## START DOCUMENT TEXT

Problem in migrating InternImage into mmdetection 3

VanLinLin commented 11 months ago

Describe the issue

I'm migrating the InternImage backbone into mmdetection 3 from InternImage repo(it's built by mmdetection 2.28), it's almost done. However, when I try to train the model, it occurred some error and I can't figure out what happened.

Reproduction

What command or script did you run?

python mmdetection/tools/train.py

What config dir you run?

# --------------------------------------------------------
# InternImage
# Copyright (c) 2022 OpenGVLab
# Licensed under The MIT License [see LICENSE for details]
# --------------------------------------------------------
_base_ = [
    '../_base_/datasets/coco_detection.py',
    '../_base_/default_runtime.py',
    '../_base_/schedules/schedule_1x.py',
]
pretrained = 'https://huggingface.co/OpenGVLab/InternImage/resolve/main/internimage_l_22k_192to384.pth'
model = dict(
    type='DINO',
    num_queries=900,  # num_matching_queries
    with_box_refine=True,
    as_two_stage=True,
    backbone=dict(
        type='InternImage',
        core_op='DCNv3',
        channels=160,
        depths=[5, 5, 22, 5],
        groups=[10, 20, 40, 80],
        mlp_ratio=4.,
        drop_path_rate=0.4,
        norm_layer='LN',
        layer_scale=1.0,
        offset_scale=2.0,
        post_norm=True,
        with_cp=False,
        out_indices=(1, 2, 3),
        init_cfg=dict(type='Pretrained', checkpoint=pretrained)),
    neck=dict(
        type='ChannelMapper',
        in_channels=[320, 640, 1280],
        kernel_size=1,
        out_channels=256,
        act_cfg=None,
        norm_cfg=dict(type='GN', num_groups=32),
        num_outs=4),
    encoder=dict(
        num_layers=6,
        layer_cfg=dict(
            self_attn_cfg=dict(embed_dims=256, num_levels=4,
                               dropout=0.0),  # 0.1 for DeformDETR
            ffn_cfg=dict(
                embed_dims=256,
                feedforward_channels=2048,  # 1024 for DeformDETR
                ffn_drop=0.0))),  # 0.1 for DeformDETR
    decoder=dict(
        num_layers=6,
        return_intermediate=True,
        layer_cfg=dict(
            self_attn_cfg=dict(embed_dims=256, num_heads=8,
                               dropout=0.0),  # 0.1 for DeformDETR
            cross_attn_cfg=dict(embed_dims=256, num_levels=4,
                                dropout=0.0),  # 0.1 for DeformDETR
            ffn_cfg=dict(
                embed_dims=256,
                feedforward_channels=2048,  # 1024 for DeformDETR
                ffn_drop=0.0)),  # 0.1 for DeformDETR
        post_norm_cfg=None),
    positional_encoding=dict(
        num_feats=128,
        normalize=True,
        offset=0.0,  # -0.5 for DeformDETR
        temperature=20),  # 10000 for DeformDETR
    bbox_head=dict(
        type='DINOHead',
        # num_classes=80,
        num_classes=5,
        sync_cls_avg_factor=True,
        loss_cls=dict(
            type='FocalLoss',
            use_sigmoid=True,
            gamma=2.0,
            alpha=0.25,
            loss_weight=1.0),  # 2.0 in DeformDETR
        loss_bbox=dict(type='L1Loss', loss_weight=5.0),
        loss_iou=dict(type='GIoULoss', loss_weight=2.0)),
    dn_cfg=dict(  # TODO: Move to model.train_cfg ?

## END DOCUMENT TEXT

> [THINGS TO DO]
1. Revise the InternImage migration issue, beginning at the words "I'm migrating the" and stopping after "dir you run?", with "error" replaced by "exception".
2. Name every loss type given in the bbox_head settings of the InternImage migration issue.
The listing is not required for any of this work.

## START STORED RECORDS

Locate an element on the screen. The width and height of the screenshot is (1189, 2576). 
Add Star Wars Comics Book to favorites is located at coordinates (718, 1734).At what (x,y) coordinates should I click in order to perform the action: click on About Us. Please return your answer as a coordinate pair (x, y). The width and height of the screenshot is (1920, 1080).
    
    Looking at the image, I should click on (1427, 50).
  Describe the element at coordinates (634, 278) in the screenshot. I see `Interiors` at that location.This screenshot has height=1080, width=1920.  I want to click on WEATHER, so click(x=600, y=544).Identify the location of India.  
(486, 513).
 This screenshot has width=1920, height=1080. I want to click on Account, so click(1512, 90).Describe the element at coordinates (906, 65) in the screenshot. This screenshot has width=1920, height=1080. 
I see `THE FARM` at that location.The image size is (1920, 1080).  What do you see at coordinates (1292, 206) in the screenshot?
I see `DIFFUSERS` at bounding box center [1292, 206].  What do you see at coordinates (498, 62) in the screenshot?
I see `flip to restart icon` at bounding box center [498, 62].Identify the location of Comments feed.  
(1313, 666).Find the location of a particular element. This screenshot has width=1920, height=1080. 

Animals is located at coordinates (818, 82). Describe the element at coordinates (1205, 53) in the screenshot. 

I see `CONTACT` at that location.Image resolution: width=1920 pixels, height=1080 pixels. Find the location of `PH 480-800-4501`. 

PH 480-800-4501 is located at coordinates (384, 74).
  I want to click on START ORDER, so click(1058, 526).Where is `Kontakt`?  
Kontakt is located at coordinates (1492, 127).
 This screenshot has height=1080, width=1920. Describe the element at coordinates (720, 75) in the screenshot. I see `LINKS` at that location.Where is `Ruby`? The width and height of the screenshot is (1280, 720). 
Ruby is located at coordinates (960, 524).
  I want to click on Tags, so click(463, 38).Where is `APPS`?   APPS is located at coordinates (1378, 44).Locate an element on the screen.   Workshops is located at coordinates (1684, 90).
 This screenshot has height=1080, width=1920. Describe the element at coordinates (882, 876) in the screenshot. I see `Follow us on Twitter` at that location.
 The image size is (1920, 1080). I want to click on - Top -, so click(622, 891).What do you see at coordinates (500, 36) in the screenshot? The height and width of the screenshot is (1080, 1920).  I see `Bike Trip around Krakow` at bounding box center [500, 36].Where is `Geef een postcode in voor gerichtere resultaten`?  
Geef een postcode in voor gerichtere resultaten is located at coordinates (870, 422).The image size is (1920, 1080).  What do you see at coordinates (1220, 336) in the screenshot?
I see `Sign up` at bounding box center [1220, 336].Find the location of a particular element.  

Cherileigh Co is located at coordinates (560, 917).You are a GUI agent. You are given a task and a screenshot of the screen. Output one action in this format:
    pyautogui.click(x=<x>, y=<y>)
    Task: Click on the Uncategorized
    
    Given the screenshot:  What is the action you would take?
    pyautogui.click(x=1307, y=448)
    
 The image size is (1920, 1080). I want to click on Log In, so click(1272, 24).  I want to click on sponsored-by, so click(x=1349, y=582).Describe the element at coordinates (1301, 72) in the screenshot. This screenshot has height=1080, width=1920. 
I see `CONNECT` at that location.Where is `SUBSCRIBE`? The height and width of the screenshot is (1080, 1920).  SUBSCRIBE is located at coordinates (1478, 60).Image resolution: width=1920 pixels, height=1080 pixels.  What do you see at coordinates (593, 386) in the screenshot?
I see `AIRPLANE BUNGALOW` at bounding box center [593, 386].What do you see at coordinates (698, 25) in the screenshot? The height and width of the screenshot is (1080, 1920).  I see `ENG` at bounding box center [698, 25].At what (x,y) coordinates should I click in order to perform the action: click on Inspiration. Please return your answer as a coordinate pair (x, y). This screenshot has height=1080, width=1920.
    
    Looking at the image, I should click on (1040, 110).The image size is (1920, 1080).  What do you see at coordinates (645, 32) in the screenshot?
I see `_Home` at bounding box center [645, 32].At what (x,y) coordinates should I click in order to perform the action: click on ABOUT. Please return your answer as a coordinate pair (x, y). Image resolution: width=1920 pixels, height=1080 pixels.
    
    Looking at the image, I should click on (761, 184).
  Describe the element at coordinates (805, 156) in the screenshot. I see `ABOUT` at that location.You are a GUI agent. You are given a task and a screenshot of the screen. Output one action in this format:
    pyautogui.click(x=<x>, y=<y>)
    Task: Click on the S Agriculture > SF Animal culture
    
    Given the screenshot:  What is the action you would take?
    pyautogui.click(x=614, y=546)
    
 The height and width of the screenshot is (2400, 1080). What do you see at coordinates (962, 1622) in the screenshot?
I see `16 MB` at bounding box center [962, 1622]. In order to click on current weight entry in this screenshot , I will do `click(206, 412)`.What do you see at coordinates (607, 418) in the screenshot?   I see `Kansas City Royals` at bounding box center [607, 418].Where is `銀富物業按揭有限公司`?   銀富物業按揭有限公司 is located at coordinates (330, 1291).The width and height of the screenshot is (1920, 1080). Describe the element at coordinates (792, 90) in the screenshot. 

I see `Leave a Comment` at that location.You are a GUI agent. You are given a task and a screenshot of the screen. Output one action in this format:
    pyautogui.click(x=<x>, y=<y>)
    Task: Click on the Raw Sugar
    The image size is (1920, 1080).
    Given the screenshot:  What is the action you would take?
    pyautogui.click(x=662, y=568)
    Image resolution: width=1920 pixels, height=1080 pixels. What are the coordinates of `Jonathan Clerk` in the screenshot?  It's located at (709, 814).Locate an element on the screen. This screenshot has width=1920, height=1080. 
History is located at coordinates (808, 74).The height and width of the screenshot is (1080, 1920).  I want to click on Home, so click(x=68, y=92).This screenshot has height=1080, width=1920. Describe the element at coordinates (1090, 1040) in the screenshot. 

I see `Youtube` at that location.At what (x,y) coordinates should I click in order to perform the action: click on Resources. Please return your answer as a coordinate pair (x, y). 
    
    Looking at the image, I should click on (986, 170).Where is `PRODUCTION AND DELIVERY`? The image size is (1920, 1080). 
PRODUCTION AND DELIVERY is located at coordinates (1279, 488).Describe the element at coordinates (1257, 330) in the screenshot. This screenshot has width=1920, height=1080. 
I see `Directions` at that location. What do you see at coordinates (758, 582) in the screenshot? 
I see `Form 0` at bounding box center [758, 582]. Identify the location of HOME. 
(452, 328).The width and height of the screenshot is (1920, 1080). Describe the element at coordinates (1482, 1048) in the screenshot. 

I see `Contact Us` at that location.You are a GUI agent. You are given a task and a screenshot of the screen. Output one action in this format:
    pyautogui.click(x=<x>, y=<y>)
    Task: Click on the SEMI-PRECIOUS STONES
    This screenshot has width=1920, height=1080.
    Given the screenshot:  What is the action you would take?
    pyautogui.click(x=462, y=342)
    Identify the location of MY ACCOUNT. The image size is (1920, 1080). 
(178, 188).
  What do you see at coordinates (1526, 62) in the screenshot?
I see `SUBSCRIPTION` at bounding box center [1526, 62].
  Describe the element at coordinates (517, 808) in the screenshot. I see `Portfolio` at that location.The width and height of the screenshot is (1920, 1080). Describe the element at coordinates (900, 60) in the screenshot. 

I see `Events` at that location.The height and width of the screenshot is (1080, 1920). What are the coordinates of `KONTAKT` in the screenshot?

## END STORED RECORDS

> [ANSWERS IN ORDER]
1.
I'm migrating the InternImage backbone into mmdetection 3 from InternImage repo(it's built by mmdetection 2.28), it's almost done. However, when I try to train the model, it occurred some exception and I can't figure out what happened.

Reproduction

What command or script did you run?

python mmdetection/tools/train.py

What config dir you run?

2. FocalLoss, L1Loss, GIoULoss